Trouble with plan statistics for behaviour for query.

Trevor Campbell <tcampbell@xxxxxxxxxxxxx> · Fri, 01 Jun 2012 08:29:47 +1000



    We are having trouble with a particular
      query being slow in a strange manner.

      
      The query is a join over two large tables that are suitably
      indexed.

      
      select CG.ID, CG.ISSUEID, CG.AUTHOR, CG.CREATED, CI.ID,
      CI.FIELDTYPE, CI.FIELD, CI.OLDVALUE, CI.OLDSTRING, CI.NEWVALUE,
      CI.NEWSTRING 

         from PUBLIC.CHANGEGROUP CG inner join PUBLIC.CHANGEITEM CI on
      CG.ID = CI.GROUPID where CG.ISSUEID=? order by CG.CREATED asc,
      CI.ID asc

      
      For some tasks we run this particular query a very large number of
      times and it has a significant performance impact when it runs
      slowly.

      
      If we run ANALYSE over the CHANGEITEM
    table then the performance picks up by a
      factor of 5 or more.  The problem is that a day later the
      performance will have dropped back to its previously slow state.

      
      The reason this is so hard to understand is that the activity on
      this table is very low, with no updates and only a relatively
      small number of inserts each day, < 0.1% of the table size.

      
      Explain output:

      Sort  (cost=86.90..86.93 rows=11 width=118) (actual
      time=0.086..0.087 rows=14 loops=1)

        Sort Key: cg.created, ci.id

        Sort Method: quicksort  Memory: 26kB

        ->  Nested Loop  (cost=0.00..86.71 rows=11 width=118) (actual
      time=0.022..0.061 rows=14 loops=1)

              ->  Index Scan using chggroup_issue on changegroup cg 
      (cost=0.00..17.91 rows=8 width=33) (actual time=0.012..0.015
      rows=7 loops=1)

                    Index Cond: (issueid = 81001::numeric)

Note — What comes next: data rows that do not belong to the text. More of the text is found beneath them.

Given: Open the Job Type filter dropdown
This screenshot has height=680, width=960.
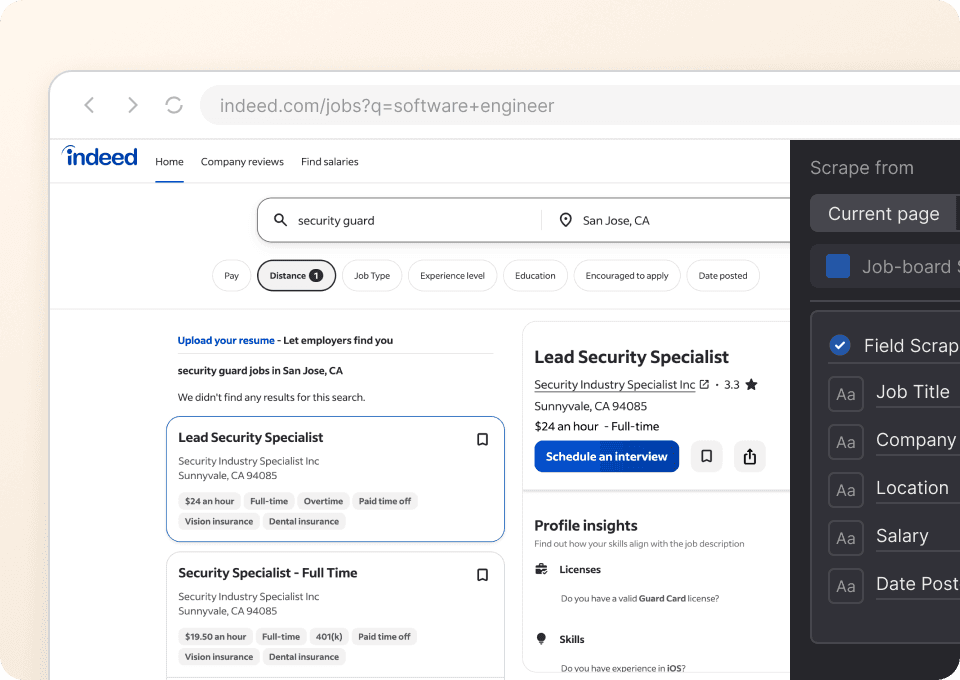Looking at the screenshot, I should (372, 276).
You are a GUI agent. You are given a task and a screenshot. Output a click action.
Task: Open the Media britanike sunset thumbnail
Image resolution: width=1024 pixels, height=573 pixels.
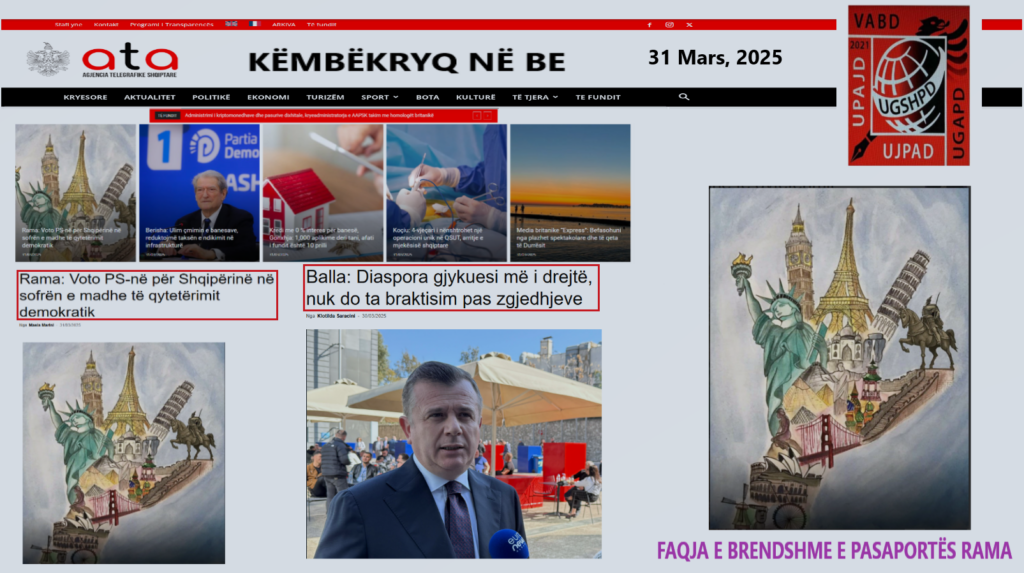(x=570, y=192)
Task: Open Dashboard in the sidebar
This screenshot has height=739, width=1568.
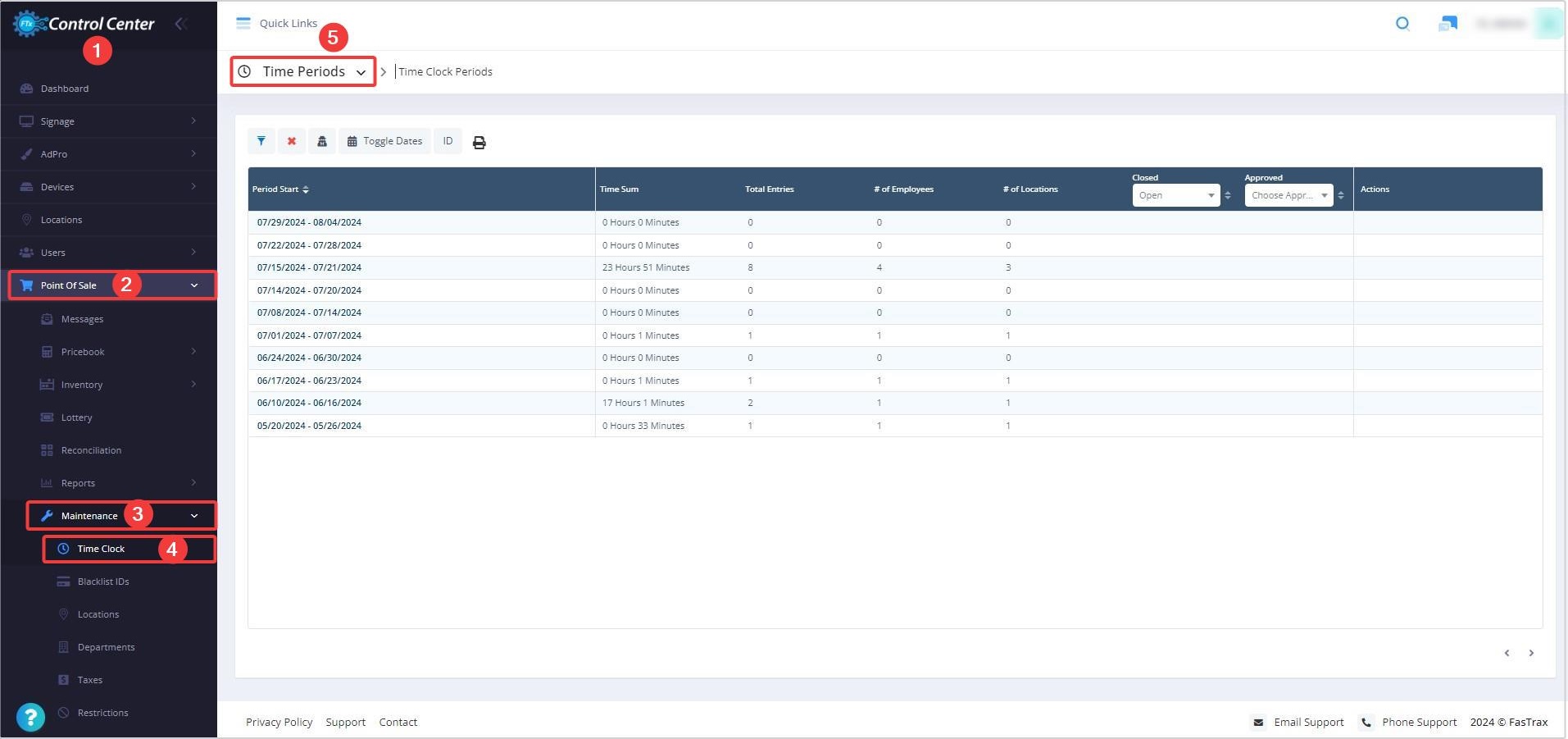Action: coord(65,89)
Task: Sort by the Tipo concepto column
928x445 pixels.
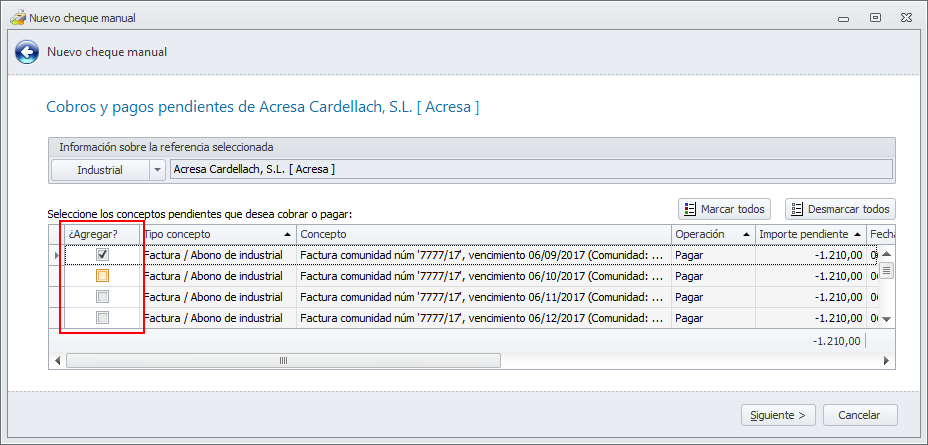Action: pos(218,234)
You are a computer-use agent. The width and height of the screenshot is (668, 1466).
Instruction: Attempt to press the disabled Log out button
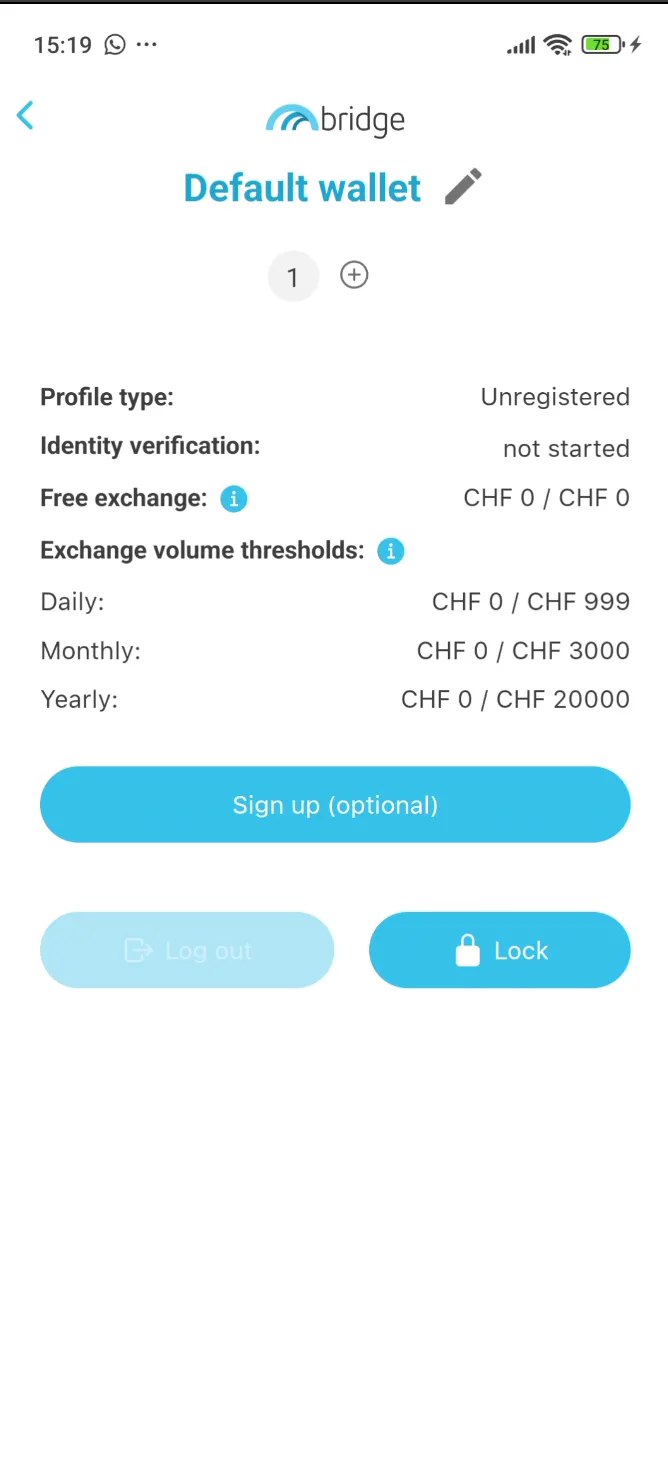[x=187, y=950]
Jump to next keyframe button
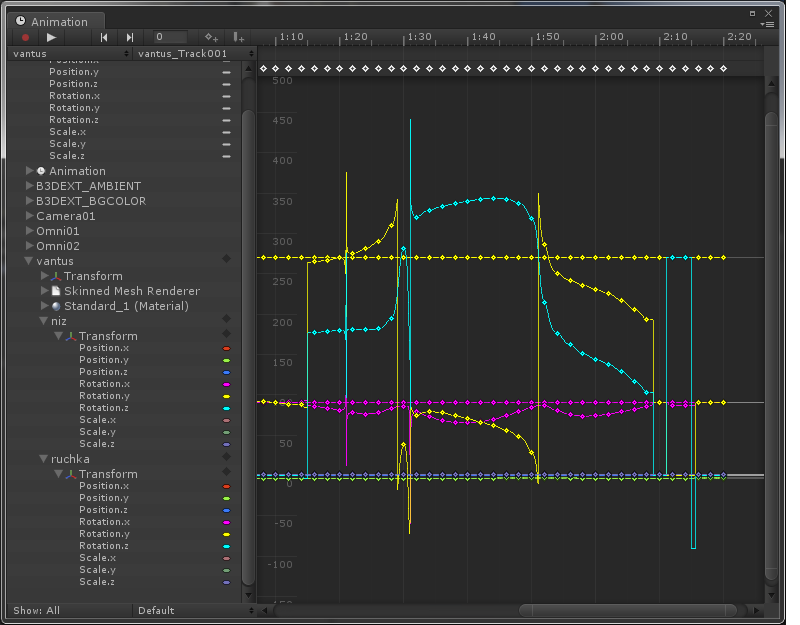This screenshot has height=625, width=800. click(x=130, y=37)
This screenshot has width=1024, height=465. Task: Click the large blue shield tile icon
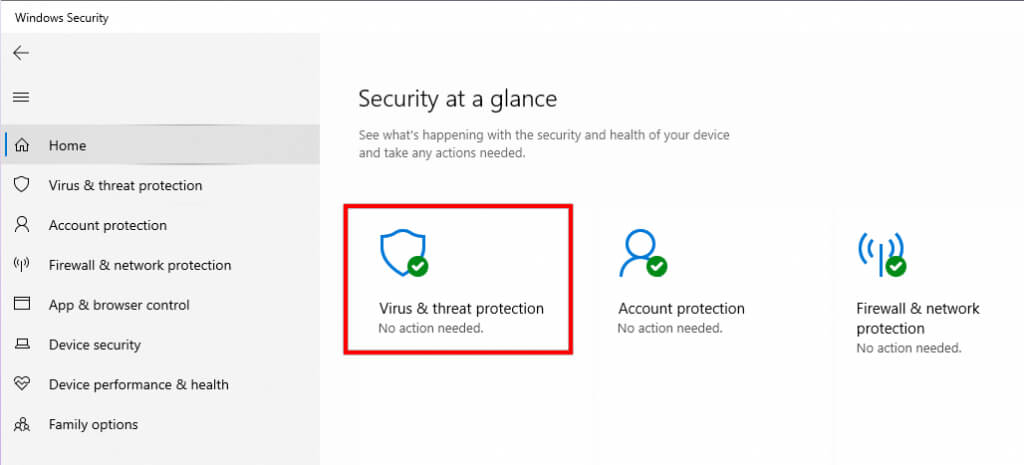pos(403,253)
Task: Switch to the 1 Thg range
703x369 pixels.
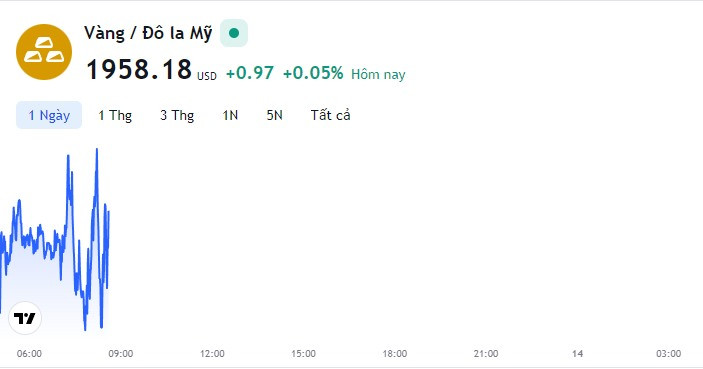Action: pos(115,115)

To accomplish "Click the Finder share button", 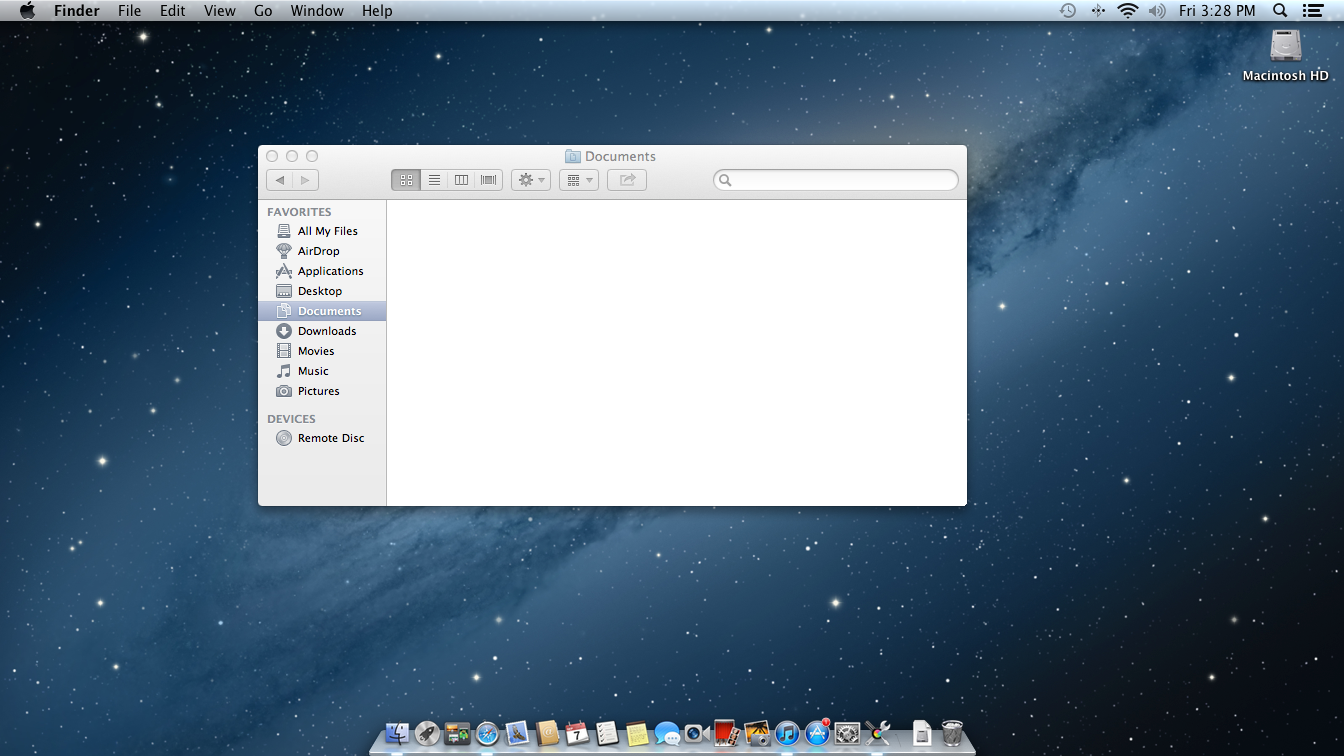I will 627,180.
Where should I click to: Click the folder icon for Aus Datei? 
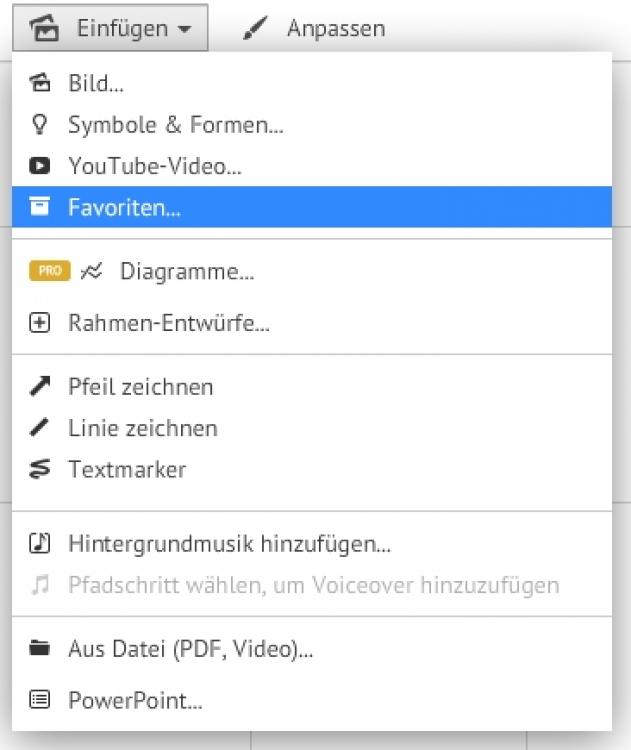(x=40, y=649)
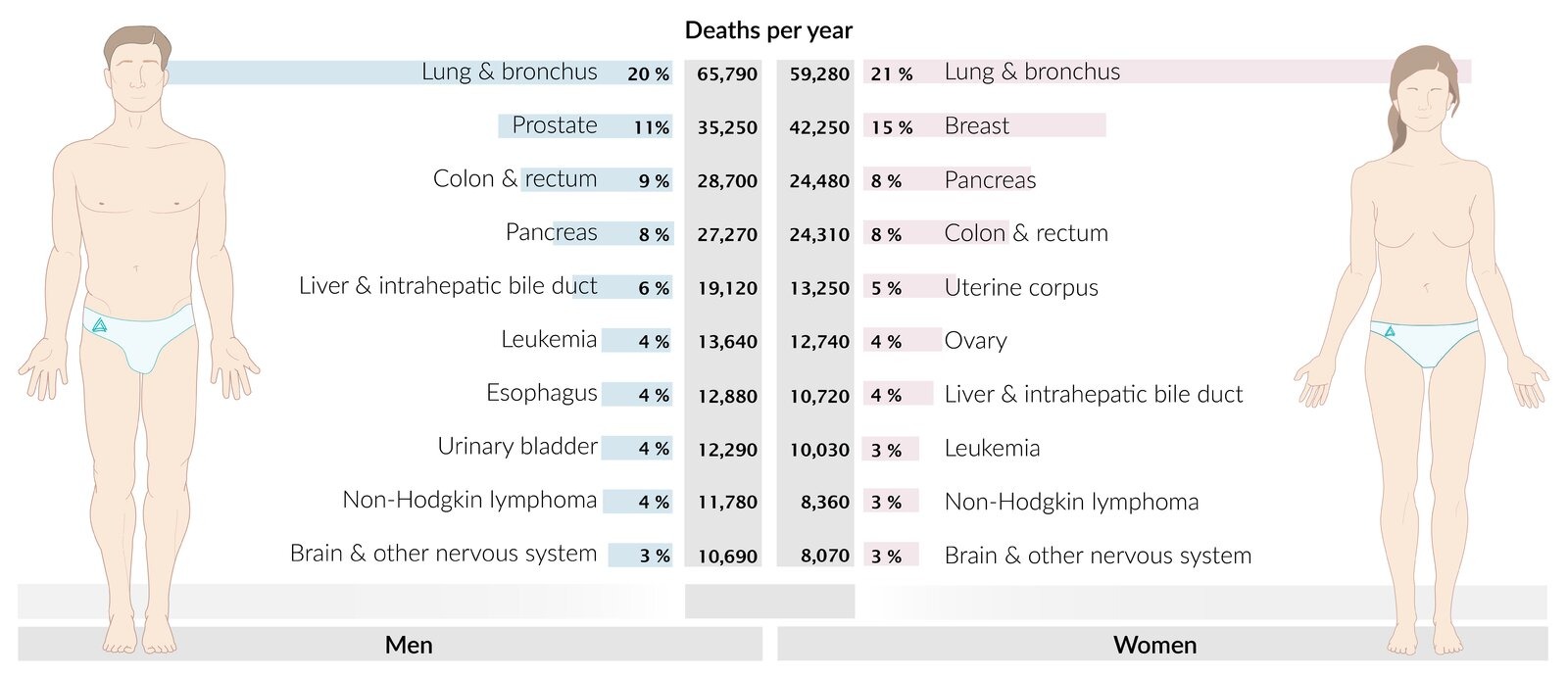The image size is (1568, 678).
Task: Choose the Urinary bladder label
Action: (516, 447)
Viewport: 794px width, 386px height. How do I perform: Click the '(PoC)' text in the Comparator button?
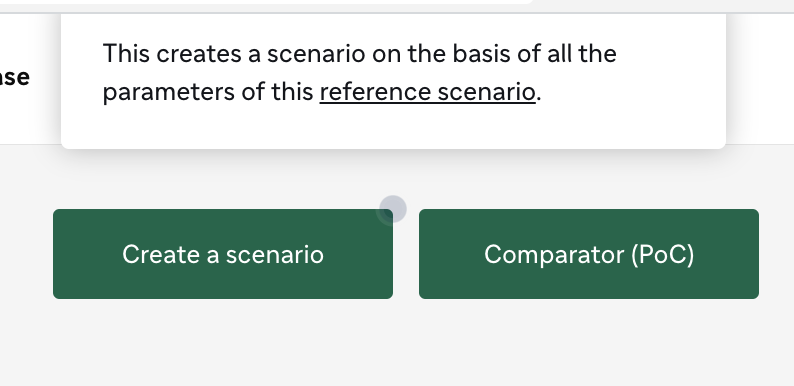point(663,254)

              ->  Index Scan using chgitem_chggrp on changeitem ci 
      (cost=0.00..8.58 rows=2 width=91) (actual time=0.005..0.005 rows=2
      loops=7)

                    Index Cond: (groupid = cg.id)

      Total runtime: 0.116 ms

      
      The explain output always seems the same even when the performance
      is poor, but I can't be sure of that.

      
      Overall it seems like PostgreSQL just forgets about the statistics
      it has gathered after a short while.

      
      Schema details:

      CREATE TABLE changegroup

      (

        id numeric(18,0) NOT NULL,

        issueid numeric(18,0),

        author character varying(255),

        created timestamp with time zone,

        CONSTRAINT pk_changegroup PRIMARY KEY (id )

      )

      WITH (

        OIDS=FALSE

      );

      CREATE INDEX chggroup_issue

        ON changegroup

        USING btree

        (issueid );

      
      CREATE TABLE changeitem

      (

        id numeric(18,0) NOT NULL,

        groupid numeric(18,0),

        fieldtype character varying(255),

        field character varying(255),

        oldvalue text,

        oldstring text,

        newvalue text,

        newstring text,

        CONSTRAINT pk_changeitem PRIMARY KEY (id )

      )

      WITH (

        OIDS=FALSE

      );

      
      CREATE INDEX chgitem_chggrp

        ON changeitem

        USING btree

        (groupid );

      
      CREATE INDEX chgitem_field

        ON changeitem

        USING btree

        (field COLLATE pg_catalog."default" );

      
      Table sizes

    changegroup  :  2,000,000
    rows

    changeitem    :  2,500,000  rows

    
    The changegroup table has on average about 4 rows per issueid value,
    which is the query parameter.

    
    We run autovacuum and autoanalyse, but as the activity in the table
    is low these are rarely if ever invoked on these tables.

    
    Environment.

    Testing using PostgreSQL 9.1.3 on x86_64-redhat-linux-gnu,  although
    this is a problem across a variety of postgres versions.